EE.UU. amplía el alcance de su confrontación con Irán hasta el Océano Índico
En un giro que evidencia la expansión geográfica del conflicto, el Pentágono anunció una intensificación de la ofensiva contra Irán, con episodios de enfrentamientos que ya alcanzan áreas tan alejadas como el Océano Índico, Turquía, Chipre y el Golfo Pérsico.

La reciente acción más destacada ha sido el hundimiento de un buque iraní frente a Sri Lanka, en un episodio que marca un hito en la campaña militar estadounidense.
El incidente, confirmado por las autoridades de Sri Lanka, ocurrió en aguas internacionales y dejó al menos 32 supervivientes, mientras que los desaparecidos superan el centenar. El Pentágono, a través de su portavoz Pete Hegseth, afirmó que Estados Unidos lanzó un torpedo contra el buque iraní IRIS Dena, calificándolo como “el primer hundimiento de un barco enemigo con un torpedo desde la Segunda Guerra Mundial”.
Sin embargo, expertos señalan que esta afirmación omite precedentes históricos, como el hundimiento del crucero General Belgrano en 1982.
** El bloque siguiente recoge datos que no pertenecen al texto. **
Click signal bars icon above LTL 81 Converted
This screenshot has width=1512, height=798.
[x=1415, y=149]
El impacto de la ofensiva no se limita al mar. Turquía interceptó un proyectil proveniente de Irán, lo que llevó a Ankara a convocar a su embajador en Teherán. Francia, por su parte, colaboró con Emiratos Árabes Unidos en la interceptación de drones iraníes, reflejando una creciente implicación de países europeos en el conflicto. En Líbano y Siria, las tensiones se han intensificado, con Siria cerrando temporalmente su frontera con Líbano ante amenazas de bombardeos israelíes, mientras que el número de desplazados en Líbano supera ya las 83.000.
El gobierno estadounidense, en un tono triunfalista, asegura que la campaña está logrando avances significativos. El secretario de Defensa, Pete Hegseth, afirmó que en pocos días, las fuerzas de EE.UU. e Israel controlarán el cielo iraní, destruyendo misiles, infraestructura militar y eliminando líderes clave. Además, anunció una segunda oleada de bombardeos con municiones de gran potencia, en una escalada que podría prolongar la ofensiva por varias semanas.
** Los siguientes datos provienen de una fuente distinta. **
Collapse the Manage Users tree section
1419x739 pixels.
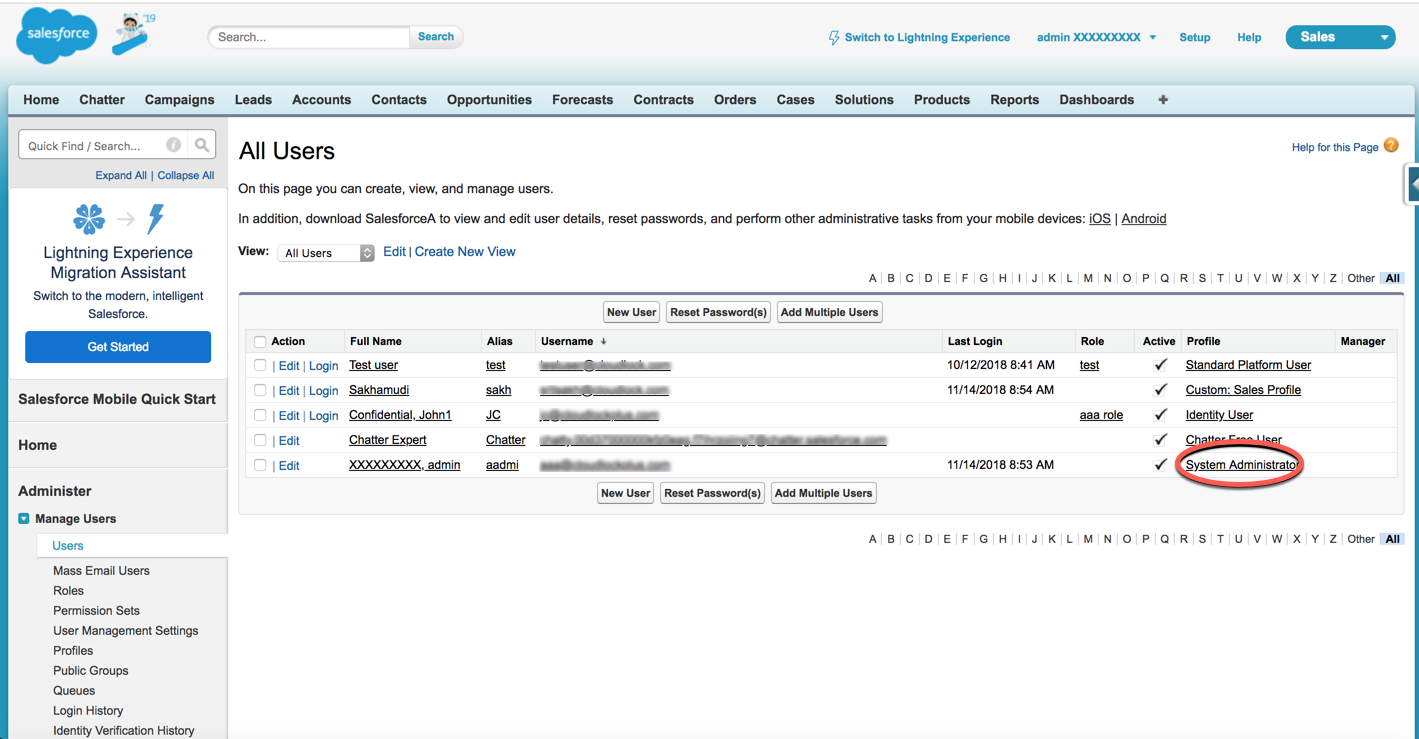(24, 519)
Las operaciones militares contienen también un componente de impacto civil. La ONU ha reportado graves consecuencias para la población infantil en Irán, incluyendo el bombardeo de una escuela en Minab que dejó 165 muertos, en su mayoría niñas. Entre tanto, las milicias kurdas en la frontera iraní-iraquí consideran solicitar ayuda de la CIA para una posible operación terrestre en el oeste de Irán.
En este escenario, Irán ha reducido significativamente su capacidad de lanzar misiles y drones, aunque continúa enfrentando ataques esporádicos. La tensión en zonas como Haifa, en Israel, refleja la persistente amenaza de proyectiles enviados desde el sur del Líbano y desde posiciones controladas por Hezbolá, que en los últimos días han aumentado en número aunque con menor precisión.
El liderazgo estadounidense y israelí mantiene una postura de agresividad, con amenazas explícitas contra dirigentes iraníes y una estrategia de ataque que apunta a destruir la infraestructura militar y eliminar a los líderes de Teherán. La posible prolongación del conflicto, que podría extenderse más allá de las cuatro o cinco semanas previstas, genera preocupación por una escalada aún mayor en una región ya altamente volátil.
Mientras tanto, las reservas militares de EE.UU. aseguran estar preparadas para sostener la ofensiva, aunque algunos analistas advierten sobre la escasez de municiones y las dificultades logísticas en un escenario de guerra prolongada. La comunidad internacional observa con atención cómo esta confrontación regional puede desbordar sus límites y alterar el equilibrio de poder en Oriente Próximo y más allá.